Analysis of Diff-in-Diff Data

# 1 Introduction

In this hypothetical situation (the data is made up), the World Bank is planning on launching a program designed to reduce the risk of malaria in Malawi by providing insecticide-treated bed nets. So they provided insecticide-treated bed nets only to city B from 2017 to 2020. The World Bank selected 24 individuals (over 3 years) from city B and they want to investigate whether receiving such nets has any effect on people’s risk of malaria.

In this document, we want to calculate \(\beta_3\) from:

\[ Y_{it} = \beta_0 + \beta_1 \text{Group}_i + \beta_2 \text{Time}_t +\beta_3 (\text{Group}_i \times \text{Time}_t) + \epsilon_{it} \]

where:

Group = 1 if this is the treatment group

Time = 1 if this is the period after intervention

\(\beta_0\) - mean of the control group in the pre-treatment period

\(\beta_1\) - the change in outcome across groups

\(\beta_2\) - the change in outcome within groups.
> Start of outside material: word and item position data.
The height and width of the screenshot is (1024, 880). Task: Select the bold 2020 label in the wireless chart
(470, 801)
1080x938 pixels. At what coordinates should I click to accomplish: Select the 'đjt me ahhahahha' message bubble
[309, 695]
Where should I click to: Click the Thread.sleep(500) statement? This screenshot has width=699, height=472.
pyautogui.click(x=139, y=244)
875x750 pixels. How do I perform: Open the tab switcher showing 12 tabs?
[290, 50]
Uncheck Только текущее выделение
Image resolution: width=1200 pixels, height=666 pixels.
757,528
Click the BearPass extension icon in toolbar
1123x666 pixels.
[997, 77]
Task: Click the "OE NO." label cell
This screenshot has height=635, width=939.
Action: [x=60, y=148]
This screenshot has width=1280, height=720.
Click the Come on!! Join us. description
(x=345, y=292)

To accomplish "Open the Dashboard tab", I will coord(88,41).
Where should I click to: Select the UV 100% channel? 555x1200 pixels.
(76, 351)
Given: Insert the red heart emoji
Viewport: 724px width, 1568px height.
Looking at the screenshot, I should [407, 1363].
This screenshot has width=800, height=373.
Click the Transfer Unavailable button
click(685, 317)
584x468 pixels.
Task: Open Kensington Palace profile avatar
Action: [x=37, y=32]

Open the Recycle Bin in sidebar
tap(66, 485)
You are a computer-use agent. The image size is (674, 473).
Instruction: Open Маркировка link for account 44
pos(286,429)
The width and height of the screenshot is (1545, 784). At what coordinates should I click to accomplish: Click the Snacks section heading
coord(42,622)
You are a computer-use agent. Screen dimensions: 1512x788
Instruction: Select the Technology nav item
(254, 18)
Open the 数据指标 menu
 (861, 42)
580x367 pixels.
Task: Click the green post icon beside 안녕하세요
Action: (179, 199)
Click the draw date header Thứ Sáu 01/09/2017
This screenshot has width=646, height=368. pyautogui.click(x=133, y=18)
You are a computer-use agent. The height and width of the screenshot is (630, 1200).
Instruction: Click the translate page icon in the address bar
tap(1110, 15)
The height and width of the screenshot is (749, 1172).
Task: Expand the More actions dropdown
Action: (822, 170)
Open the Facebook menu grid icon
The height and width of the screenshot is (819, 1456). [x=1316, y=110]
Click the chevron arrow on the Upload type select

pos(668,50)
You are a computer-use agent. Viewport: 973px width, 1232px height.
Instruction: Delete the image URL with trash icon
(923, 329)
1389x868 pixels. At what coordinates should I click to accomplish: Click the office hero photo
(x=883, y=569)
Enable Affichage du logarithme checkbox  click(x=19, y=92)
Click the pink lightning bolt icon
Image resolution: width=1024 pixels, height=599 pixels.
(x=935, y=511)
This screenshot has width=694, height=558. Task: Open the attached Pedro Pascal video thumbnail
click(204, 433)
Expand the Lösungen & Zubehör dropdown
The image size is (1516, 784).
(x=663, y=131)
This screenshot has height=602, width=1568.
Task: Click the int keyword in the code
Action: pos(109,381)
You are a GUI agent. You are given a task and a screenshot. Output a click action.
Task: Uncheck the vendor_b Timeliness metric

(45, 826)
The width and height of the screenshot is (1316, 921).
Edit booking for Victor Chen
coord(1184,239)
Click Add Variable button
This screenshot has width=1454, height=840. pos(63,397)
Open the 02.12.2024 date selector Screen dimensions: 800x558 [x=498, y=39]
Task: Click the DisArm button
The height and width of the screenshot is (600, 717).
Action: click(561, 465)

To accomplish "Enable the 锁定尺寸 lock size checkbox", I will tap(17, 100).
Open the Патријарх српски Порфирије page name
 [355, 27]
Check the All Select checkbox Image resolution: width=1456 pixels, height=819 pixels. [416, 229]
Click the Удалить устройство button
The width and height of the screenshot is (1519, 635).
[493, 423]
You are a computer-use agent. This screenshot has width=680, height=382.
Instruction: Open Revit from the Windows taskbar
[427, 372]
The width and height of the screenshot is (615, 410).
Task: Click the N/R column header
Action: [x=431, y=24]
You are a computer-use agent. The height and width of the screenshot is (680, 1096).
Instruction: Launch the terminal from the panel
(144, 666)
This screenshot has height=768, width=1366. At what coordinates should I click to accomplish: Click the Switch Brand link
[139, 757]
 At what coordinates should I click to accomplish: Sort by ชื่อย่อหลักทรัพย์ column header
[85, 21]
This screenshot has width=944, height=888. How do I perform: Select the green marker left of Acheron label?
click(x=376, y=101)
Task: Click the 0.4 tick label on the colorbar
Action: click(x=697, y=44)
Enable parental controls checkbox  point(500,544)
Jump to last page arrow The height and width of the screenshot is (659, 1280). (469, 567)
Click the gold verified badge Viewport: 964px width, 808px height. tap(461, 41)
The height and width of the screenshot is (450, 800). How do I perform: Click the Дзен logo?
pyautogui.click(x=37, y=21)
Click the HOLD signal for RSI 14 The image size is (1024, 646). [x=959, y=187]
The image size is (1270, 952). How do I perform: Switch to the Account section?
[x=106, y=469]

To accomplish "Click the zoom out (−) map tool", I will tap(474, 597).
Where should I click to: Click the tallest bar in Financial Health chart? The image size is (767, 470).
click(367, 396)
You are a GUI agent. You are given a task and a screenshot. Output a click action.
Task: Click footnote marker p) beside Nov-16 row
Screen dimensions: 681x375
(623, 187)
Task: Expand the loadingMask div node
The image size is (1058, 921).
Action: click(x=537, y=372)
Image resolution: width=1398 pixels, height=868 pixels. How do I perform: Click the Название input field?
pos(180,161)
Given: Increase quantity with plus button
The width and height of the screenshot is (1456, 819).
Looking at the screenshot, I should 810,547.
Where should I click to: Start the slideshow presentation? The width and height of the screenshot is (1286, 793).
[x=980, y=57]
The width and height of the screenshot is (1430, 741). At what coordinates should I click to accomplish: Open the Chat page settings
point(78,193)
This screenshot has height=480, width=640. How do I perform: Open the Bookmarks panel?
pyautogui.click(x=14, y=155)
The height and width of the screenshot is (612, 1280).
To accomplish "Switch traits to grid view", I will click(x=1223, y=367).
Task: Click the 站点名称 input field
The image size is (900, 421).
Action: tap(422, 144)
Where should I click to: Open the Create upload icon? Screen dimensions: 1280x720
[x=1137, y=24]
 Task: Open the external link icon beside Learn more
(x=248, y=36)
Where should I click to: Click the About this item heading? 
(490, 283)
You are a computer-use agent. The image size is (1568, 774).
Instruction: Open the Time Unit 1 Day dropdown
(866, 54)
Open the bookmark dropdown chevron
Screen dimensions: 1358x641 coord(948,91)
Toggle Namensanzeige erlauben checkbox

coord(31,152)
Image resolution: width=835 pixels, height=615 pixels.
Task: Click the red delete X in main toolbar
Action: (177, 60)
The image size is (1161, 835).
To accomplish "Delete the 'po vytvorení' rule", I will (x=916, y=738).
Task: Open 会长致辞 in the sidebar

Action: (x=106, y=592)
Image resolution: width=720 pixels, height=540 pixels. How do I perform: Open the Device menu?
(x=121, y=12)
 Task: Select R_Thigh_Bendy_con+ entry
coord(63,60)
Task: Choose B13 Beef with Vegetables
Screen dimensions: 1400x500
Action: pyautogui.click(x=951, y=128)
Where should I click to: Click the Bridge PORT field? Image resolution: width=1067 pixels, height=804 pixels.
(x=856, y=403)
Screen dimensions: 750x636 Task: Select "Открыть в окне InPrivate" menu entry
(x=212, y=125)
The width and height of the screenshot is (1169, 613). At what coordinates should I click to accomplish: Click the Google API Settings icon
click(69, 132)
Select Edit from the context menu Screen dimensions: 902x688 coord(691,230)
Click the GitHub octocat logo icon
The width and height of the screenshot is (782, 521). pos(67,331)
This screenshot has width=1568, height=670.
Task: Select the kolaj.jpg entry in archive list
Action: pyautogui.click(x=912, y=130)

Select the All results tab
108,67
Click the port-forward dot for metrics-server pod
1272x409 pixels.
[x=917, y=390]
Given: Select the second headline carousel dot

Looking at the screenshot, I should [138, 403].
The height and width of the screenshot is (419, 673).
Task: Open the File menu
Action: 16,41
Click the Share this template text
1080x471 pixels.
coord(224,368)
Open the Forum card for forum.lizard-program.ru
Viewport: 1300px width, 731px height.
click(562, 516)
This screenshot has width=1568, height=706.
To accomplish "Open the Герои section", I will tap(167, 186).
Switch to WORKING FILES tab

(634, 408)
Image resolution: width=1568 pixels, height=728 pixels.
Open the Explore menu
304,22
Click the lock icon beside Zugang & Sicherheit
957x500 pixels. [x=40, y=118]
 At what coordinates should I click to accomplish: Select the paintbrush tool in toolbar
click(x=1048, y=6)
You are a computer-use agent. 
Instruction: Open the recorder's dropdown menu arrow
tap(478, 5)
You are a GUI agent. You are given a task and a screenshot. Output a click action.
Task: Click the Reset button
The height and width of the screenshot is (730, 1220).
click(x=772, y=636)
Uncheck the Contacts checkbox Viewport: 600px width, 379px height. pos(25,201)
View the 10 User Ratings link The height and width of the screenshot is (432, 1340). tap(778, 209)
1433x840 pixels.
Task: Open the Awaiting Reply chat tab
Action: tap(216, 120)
\(\beta_3\) - the differences in differences

In our case, this is equivalent to:

\[ \text{Malaria Risk}_{it} = \beta_0 + \beta_1 \text{City B}_i + \beta_2 \text{Post-2017}_t +\beta_3 (\text{City B}_i \times \text{Post-2017}_t) + \epsilon_{it} \]

**Preliminaries**: Create a folder within the relevant week called “lab”. Within it, create another folder called “data” and another one, called “graphs”.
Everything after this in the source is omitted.